From the description of the image augmentation framework below, pull out word for word the part that opens with the words containing "A modular, iterative" and closes with "contextually meaningful variations.".

- **SELECTED EXTRACT**
====
📄 Paper Repository: This is the official implementation of our paper "Semantic-Guided Autoregressive Diffusion-Based Data Augmentation Using Visual Instructions" (ISAS 2025) by Ege Yavuzcan, Ömer Kuş, and Abdurrahman Gümüş.
A modular, iterative framework that addresses the challenge of limited training data in deep learning by generating semantically consistent augmented images. Unlike traditional augmentation techniques (flipping, rotation, color jittering) that produce visually similar samples, our approach leverages Vision Language Models and diffusion-based image generation to create diverse yet contextually meaningful variations.
- VLM-Driven Captioning: Utilizes LLaVA to generate multiple semantic descriptions of input images
- CLIP-Based Prompt Selection: Automatically selects the most relevant caption using cosine similarity scoring
- Autoregressive Refinement: Each augmented image becomes the input for subsequent iterations, enabling progressive semantic diversity
- Classifier Improvement: Augmented datasets significantly improve classification model performance on limited data
- Iterative Refinement: Repeat caption → selection → augmentation for configurable iterations
- Batch Processing: CLI supports single image or folder input, outputs to structured subfolders
- Modular Architecture: Separate components for captioning (LLaVA), prompt selection (CLIP), and augmentation (Stable Diffusion)
====
- **STORED DATA**
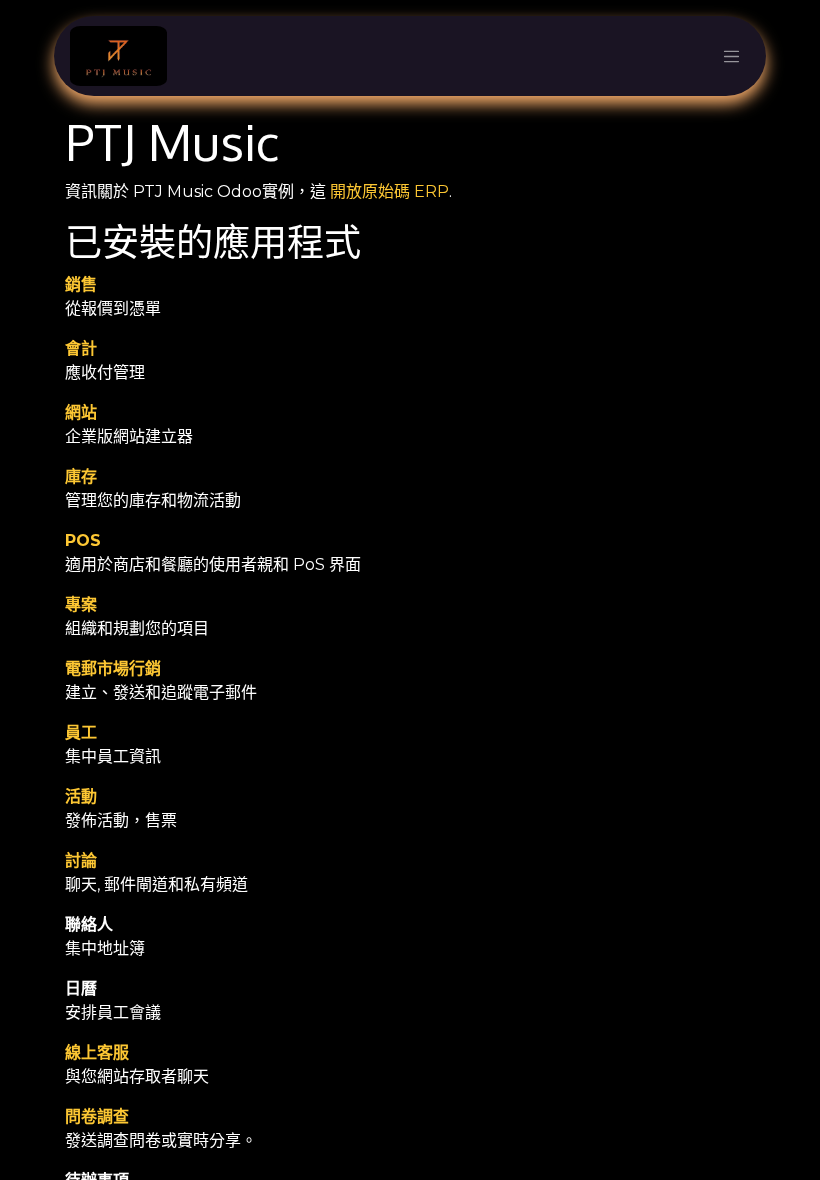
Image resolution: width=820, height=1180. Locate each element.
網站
====
- **COMPLETE ANSWER**
A modular, iterative framework that addresses the challenge of limited training data in deep learning by generating semantically consistent augmented images. Unlike traditional augmentation techniques (flipping, rotation, color jittering) that produce visually similar samples, our approach leverages Vision Language Models and diffusion-based image generation to create diverse yet contextually meaningful variations.